America Online and Time Warner this week are expected to clear the first of three obstacles now in the path of their $183 billion merger.
The European Commission is on track to approve the deal, after Time Warner agreed last week to drop plans to consummate a separate combination with the EMI Group. U.S. regulators also will begin the final phases of their reviews, as the Federal Trade Commission and the FCC both are expected to receive staff recommendations on the deal.
The FTC is expected to take the lead in setting cable open-access requirements and is likely to leave the instant-messaging issue to the FCC, which can use its broad authority to act in the "public interest" to get into areas where the government's power to step in is somewhat hazy. Both agencies are mulling whether to force the companies to cut financial ties to competitors AT & T and DirecTV.
The European Commission's pressure to kill the Time Warner/EMI deal alarmed two U.S. lawmakers, who, last Thursday, questioned whether the EC was motivated by "pan-European protectionism" rather than antitrust concerns. Sen. Mike DeWine (R-Ohio), chairman of the antitrust subcommittee, and Sen. Herb Kohl (D-Wis.), the panel's ranking Democrat, urged European Union Competition Commissioner Mario Monti to examine whether the organization should repeal a provision allowing the group to consider "social cohesion" in addition to antitrust concerns in merger reviews.
Joining EMI and Warner Music would have created an overwhelming presence in the European music-publishing business-three times larger than its nearest competitor.
Despite the lawmakers concerns, the toughest bargaining continues in the U.S., where the Federal Trade Commission and FCC continue negotiating the merger conditions' specific details.
Last week, AOL's critics pressed both agencies to go beyond measures that have been reported in press accounts.
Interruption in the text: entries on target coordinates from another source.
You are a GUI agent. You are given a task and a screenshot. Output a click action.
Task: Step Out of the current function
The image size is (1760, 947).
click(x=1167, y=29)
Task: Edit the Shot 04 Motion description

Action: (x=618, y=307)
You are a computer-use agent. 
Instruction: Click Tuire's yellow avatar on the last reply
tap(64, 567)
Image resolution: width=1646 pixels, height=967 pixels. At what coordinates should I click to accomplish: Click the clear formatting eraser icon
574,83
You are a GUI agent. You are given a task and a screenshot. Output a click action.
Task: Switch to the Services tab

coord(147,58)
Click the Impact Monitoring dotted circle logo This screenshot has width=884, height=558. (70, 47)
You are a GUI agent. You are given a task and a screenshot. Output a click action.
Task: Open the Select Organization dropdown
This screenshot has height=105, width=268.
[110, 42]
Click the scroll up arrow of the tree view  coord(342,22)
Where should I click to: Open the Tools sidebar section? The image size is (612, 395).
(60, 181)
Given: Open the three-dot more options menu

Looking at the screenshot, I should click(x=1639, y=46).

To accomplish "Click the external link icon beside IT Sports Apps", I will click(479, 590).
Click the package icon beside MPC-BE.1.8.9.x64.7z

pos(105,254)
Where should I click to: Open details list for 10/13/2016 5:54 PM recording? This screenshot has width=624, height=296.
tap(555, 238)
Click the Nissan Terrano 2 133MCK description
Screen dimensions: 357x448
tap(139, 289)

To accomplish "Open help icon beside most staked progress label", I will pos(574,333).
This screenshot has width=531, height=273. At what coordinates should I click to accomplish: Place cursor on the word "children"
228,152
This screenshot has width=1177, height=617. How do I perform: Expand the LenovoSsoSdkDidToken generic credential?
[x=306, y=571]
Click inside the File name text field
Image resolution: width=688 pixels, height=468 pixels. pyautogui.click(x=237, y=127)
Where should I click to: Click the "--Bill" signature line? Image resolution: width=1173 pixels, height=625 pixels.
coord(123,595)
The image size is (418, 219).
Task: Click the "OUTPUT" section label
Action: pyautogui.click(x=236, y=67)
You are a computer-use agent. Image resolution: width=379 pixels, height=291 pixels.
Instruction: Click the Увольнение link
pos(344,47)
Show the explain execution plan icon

Disney General Counsel Louis Meisinger told the House Telecommunications Subcommittee that Time Warner's proposed contract with Earthlink and other ISPs requiring them to turn over 75% of their monthly subscription fees and 25% of their ad revenue is the kind of unfair tactic consumers should expect if the government doesn't set specific limits on the company. "Anything less plays right into the hands of AOL-Time Warner," he said.
ICast chief executive Margaret Heffernan derided AOL's pledge to develop cross-company instant-messaging standards once it figures out how to protect users from junk and pornography e-mail. "That would be like believing the East German regime built the Berlin Wall to protect its citizens," she said.
Separately, the National Association of Broadcasters asked regulators not to limit open-access conditions to carriage of multiple ISPs, leaving out TV stations' demand that Time Warner end its practice of stripping broadcast electronic-program guides. NBC argued that Time Warner was reluctant to carry CNN competitor MSNBC until forced to by conditions imposed on the cable company's 1997 merger with Turner Broadcasting.
AOL and Time Warner officials accused Disney of abusing its participation in the merger-review process by circulating confidential merger documents to company officials. Disney said the leak was an accident, but the incident and other disclosures of confidential documents in the past two months are leading the FCC to pass a rule barring anyone with business before the commission from disclosing any restricting information.